Müller (por fin) termina de leer, se produce una pausa, suena de fondo un grupo de Jazz que no conozco (a decir verdad no conozco ninguno).  Estoy algo mareado, me muevo al baño. Choco con un tipo en la puerta y me deslizo hacia el urinario.
Meo tanto que parezco una vaca en verano,  la sacudo, me levanto el cierre, y voy al lavamanos. Mientras me seco las manos miro el espejo, explorando mi cara para encontrar alguna anomalía. Nada por el momento.

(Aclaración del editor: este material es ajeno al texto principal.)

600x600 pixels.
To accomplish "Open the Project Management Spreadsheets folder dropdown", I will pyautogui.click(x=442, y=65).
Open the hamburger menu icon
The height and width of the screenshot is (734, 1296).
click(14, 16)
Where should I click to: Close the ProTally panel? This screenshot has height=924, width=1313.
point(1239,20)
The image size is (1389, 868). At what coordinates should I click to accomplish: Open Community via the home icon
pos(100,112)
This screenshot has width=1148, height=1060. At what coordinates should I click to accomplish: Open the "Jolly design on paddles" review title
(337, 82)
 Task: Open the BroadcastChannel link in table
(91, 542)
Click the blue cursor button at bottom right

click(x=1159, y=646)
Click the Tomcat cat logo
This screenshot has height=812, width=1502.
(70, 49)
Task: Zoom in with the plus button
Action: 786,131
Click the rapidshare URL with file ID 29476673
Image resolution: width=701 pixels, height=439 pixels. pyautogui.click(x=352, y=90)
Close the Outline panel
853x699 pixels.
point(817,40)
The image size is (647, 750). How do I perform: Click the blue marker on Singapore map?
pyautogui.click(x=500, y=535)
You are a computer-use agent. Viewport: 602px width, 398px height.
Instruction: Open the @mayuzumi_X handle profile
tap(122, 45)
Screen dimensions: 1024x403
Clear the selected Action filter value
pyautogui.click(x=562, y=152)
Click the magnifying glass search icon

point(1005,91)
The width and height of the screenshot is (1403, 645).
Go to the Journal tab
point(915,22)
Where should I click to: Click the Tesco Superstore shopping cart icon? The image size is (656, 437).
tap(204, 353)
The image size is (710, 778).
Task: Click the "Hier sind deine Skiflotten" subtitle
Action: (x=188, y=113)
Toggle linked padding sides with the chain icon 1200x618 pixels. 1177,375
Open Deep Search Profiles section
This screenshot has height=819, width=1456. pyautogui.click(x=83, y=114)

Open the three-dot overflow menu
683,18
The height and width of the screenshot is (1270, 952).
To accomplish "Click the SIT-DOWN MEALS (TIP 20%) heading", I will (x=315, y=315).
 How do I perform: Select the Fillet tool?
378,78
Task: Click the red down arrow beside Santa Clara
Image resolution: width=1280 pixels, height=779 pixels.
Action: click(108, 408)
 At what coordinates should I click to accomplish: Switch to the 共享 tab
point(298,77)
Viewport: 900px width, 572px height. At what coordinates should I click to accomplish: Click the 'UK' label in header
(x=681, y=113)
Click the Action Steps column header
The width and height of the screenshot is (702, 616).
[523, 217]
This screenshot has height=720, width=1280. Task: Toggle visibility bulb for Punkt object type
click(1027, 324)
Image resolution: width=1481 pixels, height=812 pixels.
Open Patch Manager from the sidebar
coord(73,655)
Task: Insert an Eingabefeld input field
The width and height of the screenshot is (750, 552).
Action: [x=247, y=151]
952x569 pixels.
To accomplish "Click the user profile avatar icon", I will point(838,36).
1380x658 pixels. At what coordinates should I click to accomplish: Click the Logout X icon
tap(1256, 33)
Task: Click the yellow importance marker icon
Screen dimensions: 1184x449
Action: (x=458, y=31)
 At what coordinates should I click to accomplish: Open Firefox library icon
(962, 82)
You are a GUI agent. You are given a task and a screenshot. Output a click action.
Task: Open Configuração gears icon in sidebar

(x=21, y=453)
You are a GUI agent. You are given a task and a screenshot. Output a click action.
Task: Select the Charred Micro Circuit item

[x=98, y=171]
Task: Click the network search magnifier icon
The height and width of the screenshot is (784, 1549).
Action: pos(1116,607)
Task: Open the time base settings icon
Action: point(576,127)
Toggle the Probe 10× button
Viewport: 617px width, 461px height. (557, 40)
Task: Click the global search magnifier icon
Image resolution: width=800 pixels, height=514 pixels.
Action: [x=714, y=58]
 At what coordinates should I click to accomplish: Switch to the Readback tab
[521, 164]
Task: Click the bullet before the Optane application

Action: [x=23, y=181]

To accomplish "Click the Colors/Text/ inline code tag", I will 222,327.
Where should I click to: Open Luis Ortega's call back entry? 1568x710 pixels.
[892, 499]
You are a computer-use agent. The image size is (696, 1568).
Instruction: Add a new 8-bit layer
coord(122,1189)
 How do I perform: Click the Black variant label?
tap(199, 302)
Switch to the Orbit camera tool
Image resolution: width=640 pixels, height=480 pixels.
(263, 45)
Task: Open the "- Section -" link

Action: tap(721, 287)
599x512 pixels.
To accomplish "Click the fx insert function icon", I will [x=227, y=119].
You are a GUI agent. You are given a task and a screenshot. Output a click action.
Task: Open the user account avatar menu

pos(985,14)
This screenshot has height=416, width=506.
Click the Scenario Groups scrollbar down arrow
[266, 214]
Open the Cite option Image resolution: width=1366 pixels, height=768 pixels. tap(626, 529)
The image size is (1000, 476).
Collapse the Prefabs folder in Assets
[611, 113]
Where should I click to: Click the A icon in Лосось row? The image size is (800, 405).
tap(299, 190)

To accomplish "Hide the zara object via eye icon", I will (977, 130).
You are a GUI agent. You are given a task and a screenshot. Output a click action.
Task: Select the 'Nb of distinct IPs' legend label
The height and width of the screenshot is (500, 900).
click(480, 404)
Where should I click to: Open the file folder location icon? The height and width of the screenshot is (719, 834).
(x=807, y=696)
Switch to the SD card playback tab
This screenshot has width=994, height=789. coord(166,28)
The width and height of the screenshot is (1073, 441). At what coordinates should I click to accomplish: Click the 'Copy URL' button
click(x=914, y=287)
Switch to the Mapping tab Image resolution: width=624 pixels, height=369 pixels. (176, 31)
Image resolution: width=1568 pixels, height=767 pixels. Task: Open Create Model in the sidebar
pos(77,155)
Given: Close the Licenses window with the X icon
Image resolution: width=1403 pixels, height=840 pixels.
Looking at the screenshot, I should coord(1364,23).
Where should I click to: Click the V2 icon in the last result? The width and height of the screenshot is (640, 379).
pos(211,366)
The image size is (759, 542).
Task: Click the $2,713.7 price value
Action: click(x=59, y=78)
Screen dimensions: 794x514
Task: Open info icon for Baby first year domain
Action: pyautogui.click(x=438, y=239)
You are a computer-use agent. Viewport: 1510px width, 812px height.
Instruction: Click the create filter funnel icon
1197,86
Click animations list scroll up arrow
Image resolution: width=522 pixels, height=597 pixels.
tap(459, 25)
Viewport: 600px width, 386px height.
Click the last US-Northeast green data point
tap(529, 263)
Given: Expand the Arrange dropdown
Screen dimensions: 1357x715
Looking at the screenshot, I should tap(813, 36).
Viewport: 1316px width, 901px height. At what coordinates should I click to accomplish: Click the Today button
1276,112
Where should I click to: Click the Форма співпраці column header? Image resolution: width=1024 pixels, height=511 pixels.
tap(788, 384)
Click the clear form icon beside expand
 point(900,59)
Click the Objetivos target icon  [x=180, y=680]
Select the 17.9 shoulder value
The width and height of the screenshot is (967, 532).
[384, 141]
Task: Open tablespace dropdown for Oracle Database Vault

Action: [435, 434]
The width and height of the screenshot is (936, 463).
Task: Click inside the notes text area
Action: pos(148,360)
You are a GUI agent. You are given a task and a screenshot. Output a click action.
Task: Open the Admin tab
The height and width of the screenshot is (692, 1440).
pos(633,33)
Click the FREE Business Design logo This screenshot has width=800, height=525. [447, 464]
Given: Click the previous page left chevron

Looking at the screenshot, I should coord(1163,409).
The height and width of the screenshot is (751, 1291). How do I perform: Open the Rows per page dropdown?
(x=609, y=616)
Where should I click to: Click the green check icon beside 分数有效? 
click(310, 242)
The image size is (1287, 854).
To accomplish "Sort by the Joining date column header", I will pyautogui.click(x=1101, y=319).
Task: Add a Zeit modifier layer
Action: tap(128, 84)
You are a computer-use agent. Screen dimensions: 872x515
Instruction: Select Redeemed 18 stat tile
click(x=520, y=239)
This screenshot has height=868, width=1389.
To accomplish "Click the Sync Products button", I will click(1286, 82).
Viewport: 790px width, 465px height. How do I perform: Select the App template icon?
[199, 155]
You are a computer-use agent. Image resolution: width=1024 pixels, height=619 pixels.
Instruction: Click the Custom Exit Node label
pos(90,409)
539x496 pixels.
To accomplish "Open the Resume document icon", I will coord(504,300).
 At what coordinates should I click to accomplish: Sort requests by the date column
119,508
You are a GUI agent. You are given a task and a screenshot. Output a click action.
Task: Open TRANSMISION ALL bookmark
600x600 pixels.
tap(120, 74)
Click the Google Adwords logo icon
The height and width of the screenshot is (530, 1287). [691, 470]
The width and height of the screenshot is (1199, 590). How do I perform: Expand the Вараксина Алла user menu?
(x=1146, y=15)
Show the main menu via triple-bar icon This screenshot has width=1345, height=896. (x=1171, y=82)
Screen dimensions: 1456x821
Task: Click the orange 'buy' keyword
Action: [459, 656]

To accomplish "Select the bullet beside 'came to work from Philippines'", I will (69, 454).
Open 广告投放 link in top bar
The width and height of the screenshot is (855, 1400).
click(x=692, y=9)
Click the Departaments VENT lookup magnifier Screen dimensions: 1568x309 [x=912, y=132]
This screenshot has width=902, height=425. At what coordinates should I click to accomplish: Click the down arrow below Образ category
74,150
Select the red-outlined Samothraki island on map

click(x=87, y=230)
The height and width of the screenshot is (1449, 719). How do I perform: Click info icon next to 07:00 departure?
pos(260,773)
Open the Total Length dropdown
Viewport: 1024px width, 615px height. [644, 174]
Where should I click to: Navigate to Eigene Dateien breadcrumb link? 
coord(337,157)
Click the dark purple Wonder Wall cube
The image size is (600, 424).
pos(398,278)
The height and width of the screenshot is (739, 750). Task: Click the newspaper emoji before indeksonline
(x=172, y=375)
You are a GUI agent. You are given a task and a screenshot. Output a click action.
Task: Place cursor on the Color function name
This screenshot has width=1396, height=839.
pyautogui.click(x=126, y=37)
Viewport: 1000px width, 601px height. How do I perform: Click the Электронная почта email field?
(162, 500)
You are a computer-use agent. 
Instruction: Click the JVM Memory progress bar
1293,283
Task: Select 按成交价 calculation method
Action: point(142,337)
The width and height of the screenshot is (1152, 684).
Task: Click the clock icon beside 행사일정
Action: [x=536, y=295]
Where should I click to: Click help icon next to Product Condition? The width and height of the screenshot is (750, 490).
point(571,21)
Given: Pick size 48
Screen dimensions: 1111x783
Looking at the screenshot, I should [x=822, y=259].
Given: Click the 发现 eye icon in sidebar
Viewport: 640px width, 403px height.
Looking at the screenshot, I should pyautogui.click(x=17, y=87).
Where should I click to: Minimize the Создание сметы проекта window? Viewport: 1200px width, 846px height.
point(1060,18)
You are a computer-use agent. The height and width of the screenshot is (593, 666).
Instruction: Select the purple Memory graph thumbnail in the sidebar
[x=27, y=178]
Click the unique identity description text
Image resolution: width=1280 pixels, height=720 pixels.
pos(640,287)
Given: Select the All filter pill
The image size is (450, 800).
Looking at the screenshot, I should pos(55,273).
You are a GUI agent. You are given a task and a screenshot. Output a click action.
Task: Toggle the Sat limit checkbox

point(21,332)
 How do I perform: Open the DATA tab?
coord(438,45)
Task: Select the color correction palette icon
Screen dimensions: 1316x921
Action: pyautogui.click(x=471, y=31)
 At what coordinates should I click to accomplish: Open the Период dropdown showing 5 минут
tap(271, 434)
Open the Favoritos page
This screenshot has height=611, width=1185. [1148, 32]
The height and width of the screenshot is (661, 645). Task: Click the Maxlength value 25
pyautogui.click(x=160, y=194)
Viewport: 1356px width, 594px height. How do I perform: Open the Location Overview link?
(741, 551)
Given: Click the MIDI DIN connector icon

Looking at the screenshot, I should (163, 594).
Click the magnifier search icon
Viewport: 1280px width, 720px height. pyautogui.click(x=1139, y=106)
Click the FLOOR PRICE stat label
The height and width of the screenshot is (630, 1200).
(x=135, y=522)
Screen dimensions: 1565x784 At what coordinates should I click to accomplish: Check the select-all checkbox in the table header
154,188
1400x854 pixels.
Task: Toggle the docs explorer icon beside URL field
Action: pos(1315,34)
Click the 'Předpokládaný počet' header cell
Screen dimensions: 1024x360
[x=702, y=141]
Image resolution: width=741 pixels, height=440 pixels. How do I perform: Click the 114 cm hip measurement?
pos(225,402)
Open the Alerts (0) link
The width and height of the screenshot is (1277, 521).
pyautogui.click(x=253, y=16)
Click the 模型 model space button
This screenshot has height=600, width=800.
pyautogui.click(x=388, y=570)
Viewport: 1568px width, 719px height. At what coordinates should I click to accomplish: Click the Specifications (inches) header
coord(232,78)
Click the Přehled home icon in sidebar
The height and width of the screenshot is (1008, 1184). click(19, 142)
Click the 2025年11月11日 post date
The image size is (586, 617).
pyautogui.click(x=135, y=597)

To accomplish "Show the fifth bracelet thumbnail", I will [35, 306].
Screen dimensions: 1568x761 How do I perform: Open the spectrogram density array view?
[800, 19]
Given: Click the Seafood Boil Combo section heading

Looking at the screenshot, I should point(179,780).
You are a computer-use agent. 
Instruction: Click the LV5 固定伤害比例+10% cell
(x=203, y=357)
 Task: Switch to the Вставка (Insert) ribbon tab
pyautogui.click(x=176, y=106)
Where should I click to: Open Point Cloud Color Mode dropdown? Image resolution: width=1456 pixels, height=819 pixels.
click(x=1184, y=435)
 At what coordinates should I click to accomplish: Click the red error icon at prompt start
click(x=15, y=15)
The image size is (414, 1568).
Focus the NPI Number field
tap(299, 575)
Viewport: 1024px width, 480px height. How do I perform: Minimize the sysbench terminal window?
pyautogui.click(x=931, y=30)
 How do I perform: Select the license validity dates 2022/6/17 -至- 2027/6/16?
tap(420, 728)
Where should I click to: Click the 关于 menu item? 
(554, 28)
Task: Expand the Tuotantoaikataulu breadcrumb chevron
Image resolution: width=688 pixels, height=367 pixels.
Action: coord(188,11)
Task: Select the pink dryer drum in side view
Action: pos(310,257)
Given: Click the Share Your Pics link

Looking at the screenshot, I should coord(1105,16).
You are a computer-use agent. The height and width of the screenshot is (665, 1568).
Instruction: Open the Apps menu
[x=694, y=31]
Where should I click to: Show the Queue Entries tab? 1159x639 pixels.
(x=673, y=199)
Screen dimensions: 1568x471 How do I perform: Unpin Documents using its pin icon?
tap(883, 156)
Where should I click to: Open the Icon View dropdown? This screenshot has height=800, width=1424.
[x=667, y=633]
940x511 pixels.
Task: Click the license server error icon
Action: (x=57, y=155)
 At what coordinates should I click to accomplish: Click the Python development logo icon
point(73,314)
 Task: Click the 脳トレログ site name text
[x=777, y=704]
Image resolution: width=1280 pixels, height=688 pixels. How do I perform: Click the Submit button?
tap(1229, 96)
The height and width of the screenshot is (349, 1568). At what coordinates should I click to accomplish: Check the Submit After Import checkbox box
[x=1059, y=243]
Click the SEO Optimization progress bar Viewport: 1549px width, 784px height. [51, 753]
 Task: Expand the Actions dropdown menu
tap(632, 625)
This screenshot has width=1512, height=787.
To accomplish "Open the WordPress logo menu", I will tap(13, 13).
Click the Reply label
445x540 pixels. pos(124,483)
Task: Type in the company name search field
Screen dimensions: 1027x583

Saco la tirita de esta noche, y me tomo el Clonazepam. Lo sé, no debería beber si se supone que estoy en tratamiento, pero cuando dije que iba a salir lo dije en serio. Estoy arto del jugo de frutas y la Pepsi.
Salgo, Andrea Apablaza ya lee sobre el escenario (improvisado) del salón rojo (una cantina con fotos de Fidel y demases, donde por supuesto, predomina el color rojo).
Lo que escucho no me parece mal, a decir verdad, me parece bueno, digerible, y la voz de la mina lo convierte a ratos en algo excitante. Me es difícil repetir lo que escucho, lo más probable es que sea por la borrachera.
Me siento, Pablo ya se sacó los lentes y escucha tan atento que me da miedo. Piensa, se sonríe, e incluso me atrevo a decir que se sonroja.
                -Parece que te gustó- le digo en un tono complaciente.
                -Bastante, además, tiene unas tetas fenomenales.
Me rio. Así es Pablo Vanni, cuando una mujer lee, es difícil que este se dé cuenta que está frente a la nueva generación de la Poesía Chilena. Ni aunque la tuviera frente a su radicalista nariz.